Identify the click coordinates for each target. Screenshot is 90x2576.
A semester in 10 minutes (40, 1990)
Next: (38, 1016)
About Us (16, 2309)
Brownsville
■ ■ ■ ■ ■ ■ ■
§ YOUR OBJECTIVE
Word for word, write out every record in the listing.

§ ANSWER SPACE
Identify the click coordinates for each target. Screenshot is 90x2576.
A semester in 10 minutes (40, 1990)
Next: (38, 1016)
About Us (16, 2309)
Brownsville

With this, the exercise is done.